The section ends with some reflections (rather than evidence) about the authority of the Bible, and a discussion of translation problems, cultural meanings in Scripture, and finally, somewhat randomly, male and female in the Genesis narrative.

It is apparent from paragraph 234 that the working group has chosen to ‘accommodate’ what comes across as a highly literalist account of Scripture on this subject, though one suspects that this literalism is unlikely to be consistently applied across the whole of life by those who advocate it in relation to homosexuality. The working group as a whole do not share that outlook.

But we do not all believe that the evidence of Scripture points to only one set of ethical conclusions. In short, Christians who share an equal commitment to Scripture do not agree on the implications of Scripture for same sex relationships.’

However, what they fail to see is that by maintaining the current teaching they effectively reinforce a single ethical position based on a literalist reading of Scripture.

The problem of translating arsenokoites, a rare Greek word used by Paul in 1 Corinthians 6.9 and 1 Timothy 1.10, which is discussed next, is certainly ‘academic’ compared to the impact of modern translations in fostering hatred against LGBT people. The lazy way translators repeat unwarranted translations of key words in the ‘terror texts’, and how these terrible meanings, foreign to the original setting, were imposed by later generations, are explored exhaustively in K. Renato Lings brilliant, Love Lost in Translation: Homosexuality and the Bible (2013), which probably appeared to late for inclusion in the Report but ought to be required reading.

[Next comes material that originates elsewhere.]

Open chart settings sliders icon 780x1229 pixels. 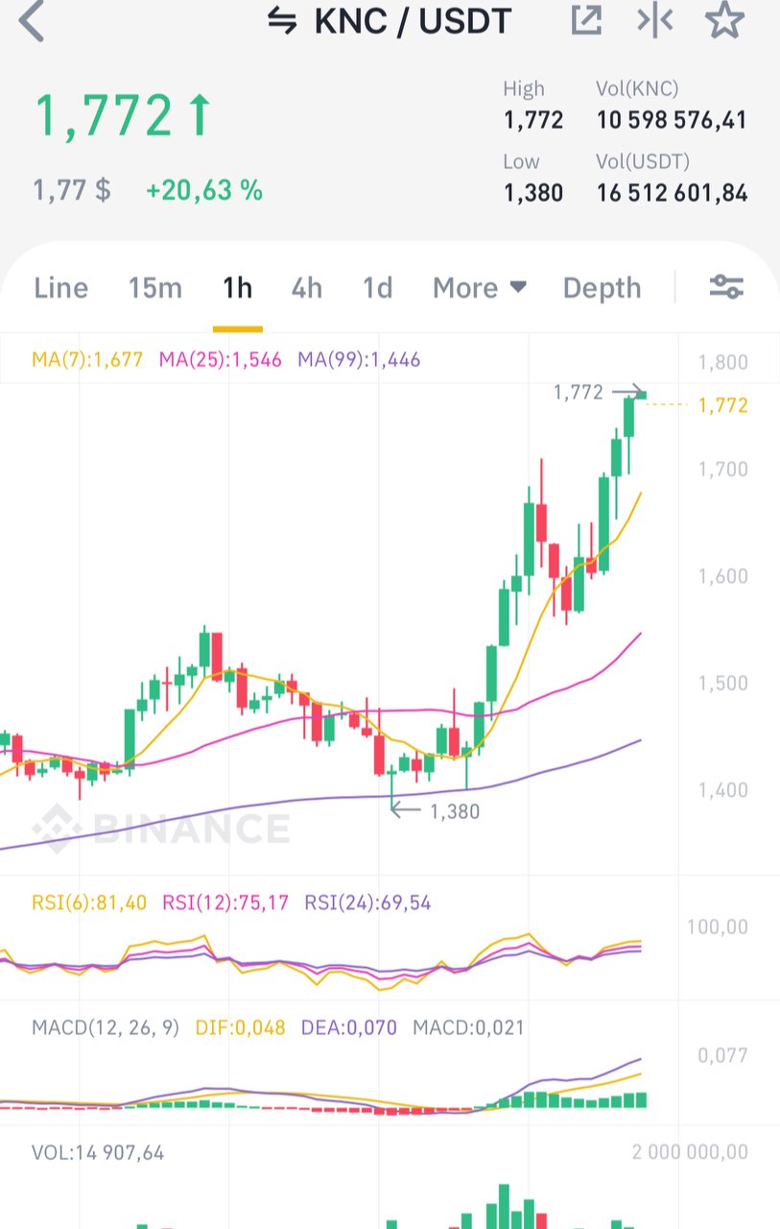tap(725, 287)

On cultural meanings in Scripture, it is noted that David Runcorn’s claim ‘this is not that’ – that references to homosexuality in the Bible refer to a very different phenomenon from the one we know today – is questioned by Keith Sinclair, who suggests that faithful, equal same sex relationships may well have been known to Paul. The Report recognises that this debate must remain inconclusive since we can’t even be sure what Paul meant, though one senses (at paragraph 245) a presumption that Paul believed them to ‘contradict God’s purposes for humanity.’

Cue ‘Male and female in the Genesis narrative.’ Yes, it’s gender! The Report has avoided any serious engagement with this issue, but it emerges here, in a form that recent Church of England documents seem comfortable with: Genesis 1.27 & 2.18-24. The former, we are informed, implies the equality of male and female before God; the latter the significance of companionship, along with ‘the priority of the male.’ (Yes, it really does say that).

Somewhat inelegantly, God’s purposes in creating men and women are defined as procreation and companionship (paragraph 250). Not only that, we are told that ‘One passage cannot be abandoned in favour of the other and so, in seeking to elicit the implications for marriage and partnerships, both sexual difference and human companionship are significant. Neither tells us the whole story without the other (paragraph 251).’ Now that is surprising. Up until now we have been told how complex the interpretation of Scripture is and that Christians are divided over it, but no:

‘We can say with confidence that the created nature of humanity as male and female is built into that natural order, and also that human beings are intended to live in relationship with others.’

Very comforting, I’m sure, for the heterosexual majority, but hardly good news if you happen to be lesbian and gay. To use a recurring phrase from this section, ‘begging the question’ indeed!